仕事を定年退職した男性が美術大学に編入して制作した作品が「めっちゃかわいい」「行動力も感性も若々しい」とネット上で話題になっている。
注目を集めているのはカワウソが描かれたタンブラー。作品を受け取ったアートディレクターのカイシトモヤさん(東京造形大学教授)が写真をTwitterに投稿すると、たちまち「いいね」やリツイートが広がった。
カイシトモヤさんは「いくつになっても学び始めること、作り続けることの素晴らしさが伝わってくる」とコメント。
ハフポスト日本版の取材に対しても「側面にカワウソが3匹描かれていて、それぞれ正面と左や右の3つの方向を向いています。タンブラーのどこから見ても、かわいいです。いくつかのデザインのタンブラーの中から選ばせてもらいましたが、これに一目惚れしました」と絶賛した。
ハフポスト日本版はタンブラーを作った男性に、制作の裏側を尋ねた。
大好きなビール、毎日違うタンブラーで
タンブラーを作ったのは川崎市に住む碓井義忠さん(68)。2019年3月、美術教員として勤めていた川崎市の高校を65歳で定年退職し、翌4月に武蔵野美術大学(東京都小平市)通信教育課程の3年に編入した。
「定年退職の直前に受講したセミナーで『老後は“きょういく”と“きょうよう”が大事』と聞きました。『きょう、行くところがある』『きょう、用がある』毎日にしようと。そこで美大への編入を決めました。学生時代には油絵を学びましたが、学校教員として制作した立体に関心を持ち、定年後は陶磁を学ぶことにしました」
入学後に新型コロナウイルスの感染が拡大し、通学に不安を感じてスクーリングを控えたため、2022年3月の卒業までに3年かかった。カワウソのタンブラーは、卒業制作として作ったうちの一作だという。
「ビールが大好きなので、1カ月間、毎日違うタンブラーでビールを飲めたら楽しいだろうと思い、約30個の制作を目標にしました。最終的には、あまり上手に作れなかったものも含めて約100個も作ってしまいました」
「『3カ月分』のタンブラーを保管しておく場所もないので、知り合いに配りました。中には『特別なときに使います』と言ってくれた人もいて、うれしかったです。配布したうちの1本が、カワウソのタンブラーでした」
日本酒から連想したカワウソ
碓井さんがカワウソを描こうとしたのも、お酒好きからだった。
碓井さんのお気に入りの日本酒「獺祭」(旭酒造)の「獺」は「カワウソ」を指すことから、「カワウソの描かれたおちょこで獺祭を飲みたい」と思い立ったという。そのアイデアを下地に、タンブラーにもカワウソを描くことにしたそうだ。

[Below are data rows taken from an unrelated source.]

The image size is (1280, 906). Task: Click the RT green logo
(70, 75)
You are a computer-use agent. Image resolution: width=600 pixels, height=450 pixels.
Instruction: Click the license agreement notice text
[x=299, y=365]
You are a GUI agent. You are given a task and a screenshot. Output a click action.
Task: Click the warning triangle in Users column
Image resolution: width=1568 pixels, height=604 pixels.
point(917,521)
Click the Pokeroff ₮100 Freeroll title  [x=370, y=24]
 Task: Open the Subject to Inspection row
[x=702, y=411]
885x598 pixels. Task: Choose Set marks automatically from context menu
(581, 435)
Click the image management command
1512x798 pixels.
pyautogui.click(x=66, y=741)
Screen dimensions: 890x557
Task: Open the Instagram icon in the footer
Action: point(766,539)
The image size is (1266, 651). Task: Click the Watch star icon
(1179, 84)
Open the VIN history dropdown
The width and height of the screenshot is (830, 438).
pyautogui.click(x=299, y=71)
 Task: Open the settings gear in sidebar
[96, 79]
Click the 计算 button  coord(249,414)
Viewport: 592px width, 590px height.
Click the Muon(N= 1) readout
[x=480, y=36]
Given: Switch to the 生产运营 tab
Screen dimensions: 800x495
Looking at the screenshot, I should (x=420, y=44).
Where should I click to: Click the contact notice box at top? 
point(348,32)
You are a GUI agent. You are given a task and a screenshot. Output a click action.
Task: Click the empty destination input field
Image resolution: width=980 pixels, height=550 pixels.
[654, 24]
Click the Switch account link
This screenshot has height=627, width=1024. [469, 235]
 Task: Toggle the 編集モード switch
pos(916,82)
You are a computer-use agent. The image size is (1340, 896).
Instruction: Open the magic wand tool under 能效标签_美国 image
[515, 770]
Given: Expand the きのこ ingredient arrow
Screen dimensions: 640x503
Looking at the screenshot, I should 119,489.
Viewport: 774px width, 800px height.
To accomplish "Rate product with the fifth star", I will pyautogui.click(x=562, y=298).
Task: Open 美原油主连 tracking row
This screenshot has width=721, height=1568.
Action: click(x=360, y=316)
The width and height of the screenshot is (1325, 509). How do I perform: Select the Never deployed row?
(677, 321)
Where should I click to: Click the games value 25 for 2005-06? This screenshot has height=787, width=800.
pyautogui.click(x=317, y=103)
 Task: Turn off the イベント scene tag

「タンブラーに描いた模様の多くは『シルクスクリーン』と呼ばれる版画のような技法で転写しましたが、カワウソは手書きです。筆や針を使って毛並みを再現しました。タンブラーを3等分すると制作しやすいので、正面と左や右を向いているカワウソを1匹ずつ描くことにしました」
カワウソ以外の部分には「青海波」(せいがいは)と呼ばれる波状の模様を描いた。模様の図鑑を参照して青海波の美しさに見惚れ、採用したという。
絵の具を40回以上も試作
タンブラーの制作で最も苦労したのは、カワウソや青海波の模様の描写ではなく、意外にも「絵の具作り」だったという。
「当初は青いインクに糊やザラメを混ぜて煮たものを使っていましたが、模様を版画のようにタンブラーに転写した際に、なかなか色が移ってくれませんでした。そこで、切手の裏に使われる糊、洗濯糊、片栗粉などを使い、何度も絵の具を作ってみましたが、1年以上も失敗が続きました」
考えあぐね、名古屋市の透明水彩絵の具などを扱う会社にメールで問い合わせたところ、「白笈」(はっきゅう)と呼ばれる蘭の球根から採取したでん粉を使ってみることを提案された。すぐに試すと、うまくいった。
「本当にうれしかったです。これだったらなんとかなりそうだと。卒業制作も佳境の2021年10月のことでした」
描く題材や技法、そして絵の具など、細部にわたって作品にこだわりを詰め込んだ碓井さん。2022年4月からは京都芸術大学(京都市)通信教育部に編入し、もう一度、陶芸を学ぶ予定だという。
「京都は『京焼』と呼ばれる焼き物で有名なので、他の地域とは異なる伝統的な技術を学びたいです。スクーリングで京都に行く際は、観光も楽しむ予定です」
碓井さんは今後も「きょういく」と「きょうよう」を磨いていくようだ。